▸ **WHAT THE TASK ASKS**
Could you copy every line of the data that contains "Toggle"?

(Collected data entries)

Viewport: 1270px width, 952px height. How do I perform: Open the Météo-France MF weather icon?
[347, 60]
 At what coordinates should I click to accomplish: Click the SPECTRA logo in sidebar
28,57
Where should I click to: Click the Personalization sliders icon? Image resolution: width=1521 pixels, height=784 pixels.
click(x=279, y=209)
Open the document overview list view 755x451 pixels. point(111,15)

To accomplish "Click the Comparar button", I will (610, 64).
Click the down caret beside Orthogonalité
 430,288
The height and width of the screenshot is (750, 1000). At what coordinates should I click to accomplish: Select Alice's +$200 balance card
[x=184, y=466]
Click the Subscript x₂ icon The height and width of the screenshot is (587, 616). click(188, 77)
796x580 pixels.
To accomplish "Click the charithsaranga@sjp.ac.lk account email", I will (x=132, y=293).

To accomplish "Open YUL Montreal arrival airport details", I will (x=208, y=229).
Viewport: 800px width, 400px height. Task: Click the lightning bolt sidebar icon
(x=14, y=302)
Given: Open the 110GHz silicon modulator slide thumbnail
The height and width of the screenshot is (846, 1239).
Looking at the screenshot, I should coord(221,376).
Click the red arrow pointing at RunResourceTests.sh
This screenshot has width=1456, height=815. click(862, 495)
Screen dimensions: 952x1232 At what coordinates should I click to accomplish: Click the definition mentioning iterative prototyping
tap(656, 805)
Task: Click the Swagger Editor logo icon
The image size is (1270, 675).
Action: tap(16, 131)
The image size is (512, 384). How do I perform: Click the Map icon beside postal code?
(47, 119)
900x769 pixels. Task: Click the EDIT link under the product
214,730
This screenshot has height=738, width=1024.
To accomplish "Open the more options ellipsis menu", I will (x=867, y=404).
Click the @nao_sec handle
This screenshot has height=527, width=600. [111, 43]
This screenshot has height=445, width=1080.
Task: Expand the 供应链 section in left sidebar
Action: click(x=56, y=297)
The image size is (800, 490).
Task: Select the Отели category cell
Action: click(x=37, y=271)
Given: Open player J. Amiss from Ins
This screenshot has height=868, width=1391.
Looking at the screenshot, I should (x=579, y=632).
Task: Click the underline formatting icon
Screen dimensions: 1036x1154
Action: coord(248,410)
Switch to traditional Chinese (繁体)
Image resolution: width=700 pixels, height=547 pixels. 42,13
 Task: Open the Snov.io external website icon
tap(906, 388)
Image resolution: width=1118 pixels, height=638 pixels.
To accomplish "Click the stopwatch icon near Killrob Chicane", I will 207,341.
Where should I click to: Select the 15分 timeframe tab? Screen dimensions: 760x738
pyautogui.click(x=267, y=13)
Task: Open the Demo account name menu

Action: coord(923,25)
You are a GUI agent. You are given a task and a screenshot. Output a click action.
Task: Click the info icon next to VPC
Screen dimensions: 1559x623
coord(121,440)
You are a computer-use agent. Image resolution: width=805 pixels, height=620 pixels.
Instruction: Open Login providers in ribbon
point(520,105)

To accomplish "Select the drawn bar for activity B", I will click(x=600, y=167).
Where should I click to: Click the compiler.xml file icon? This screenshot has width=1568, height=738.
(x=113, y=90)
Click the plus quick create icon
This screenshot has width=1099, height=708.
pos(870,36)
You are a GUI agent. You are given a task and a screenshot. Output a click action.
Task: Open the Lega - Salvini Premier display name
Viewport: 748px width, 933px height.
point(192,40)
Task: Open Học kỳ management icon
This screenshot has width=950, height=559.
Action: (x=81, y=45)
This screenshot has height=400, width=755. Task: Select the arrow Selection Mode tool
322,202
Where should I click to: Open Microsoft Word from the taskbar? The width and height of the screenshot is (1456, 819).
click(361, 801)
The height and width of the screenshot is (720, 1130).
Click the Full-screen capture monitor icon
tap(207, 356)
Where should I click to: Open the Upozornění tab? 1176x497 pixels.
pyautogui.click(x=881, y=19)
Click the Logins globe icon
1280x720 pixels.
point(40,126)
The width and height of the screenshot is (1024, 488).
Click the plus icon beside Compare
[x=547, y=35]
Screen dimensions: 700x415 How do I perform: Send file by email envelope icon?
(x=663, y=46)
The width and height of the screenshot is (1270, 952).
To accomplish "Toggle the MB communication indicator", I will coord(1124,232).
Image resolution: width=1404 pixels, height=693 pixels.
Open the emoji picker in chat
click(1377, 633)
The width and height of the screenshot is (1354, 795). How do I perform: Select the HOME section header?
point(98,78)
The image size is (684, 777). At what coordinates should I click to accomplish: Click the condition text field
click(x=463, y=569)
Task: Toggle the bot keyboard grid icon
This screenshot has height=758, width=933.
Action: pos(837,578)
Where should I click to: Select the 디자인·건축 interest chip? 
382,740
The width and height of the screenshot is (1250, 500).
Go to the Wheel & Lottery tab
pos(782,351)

▸ **ANSWER SPACE**
To accomplish "Toggle the MB communication indicator", I will coord(1124,232).
Task: Toggle the bot keyboard grid icon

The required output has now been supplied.